Managing platform admins
Promote and demote super-admins from the console.
User.platformAdmin is a single boolean on every user. It's orthogonal to org-scoped roles — a platform admin is not automatically a member of any tenant org, and a tenant owner is not automatically a platform admin.
Promote a user
From /admin/users/[id], click Promote to admin. The mutation hits:
POST /api/v1/platform/admins/{userId}Audit: platform.admin.promoted with { targetUserId }.
Demote a user
From /admin/admins, click Demote on any row. The mutation hits:
DELETE /api/v1/platform/admins/{userId}Audit: platform.admin.demoted.
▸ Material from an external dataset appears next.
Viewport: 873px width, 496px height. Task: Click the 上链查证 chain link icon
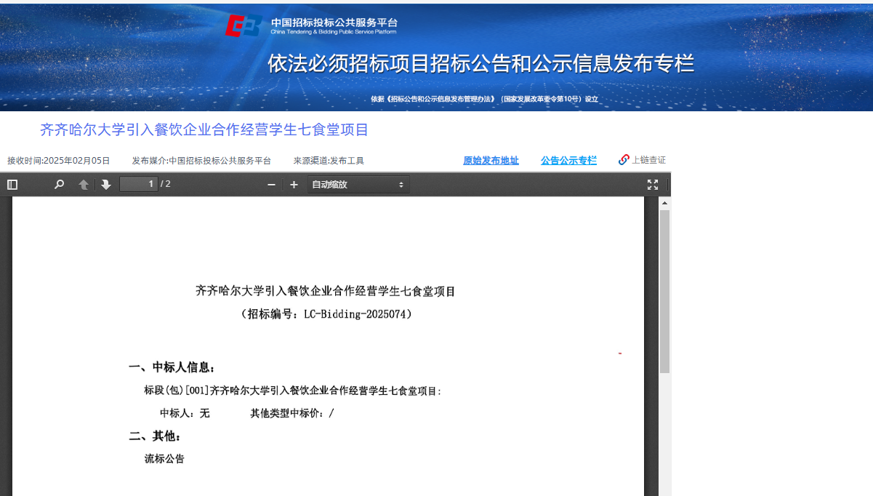click(x=624, y=160)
Invariants enforced server-side
These are guarded inside DemotePlatformAdminUseCase and the suspend / soft-delete paths in modules/iam/:
| Rule | Where enforced | Failure |
|---|---|---|
| Cannot demote yourself | use case + UI button disabled | SelfDemoteError (HTTP 409) |
| Cannot demote the last platform admin | atomic count under serializable txn | LastAdminError (HTTP 409) |
| Suspending the last admin is also blocked | SuspendUserUseCase | LastAdminError (HTTP 409) |
| Soft-deleting the last admin is also blocked | SoftDeleteUserUseCase | LastAdminError (HTTP 409) |
The "last admin" check is a single query — userRepository.countActivePlatformAdmins() — which counts only platformAdmin = true AND deletedAt IS NULL. Suspending an admin doesn't reduce this count (still platform admin, just inactive), but the gate is intentionally conservative: a platform admin who suspends themselves can't sign back in to undo it.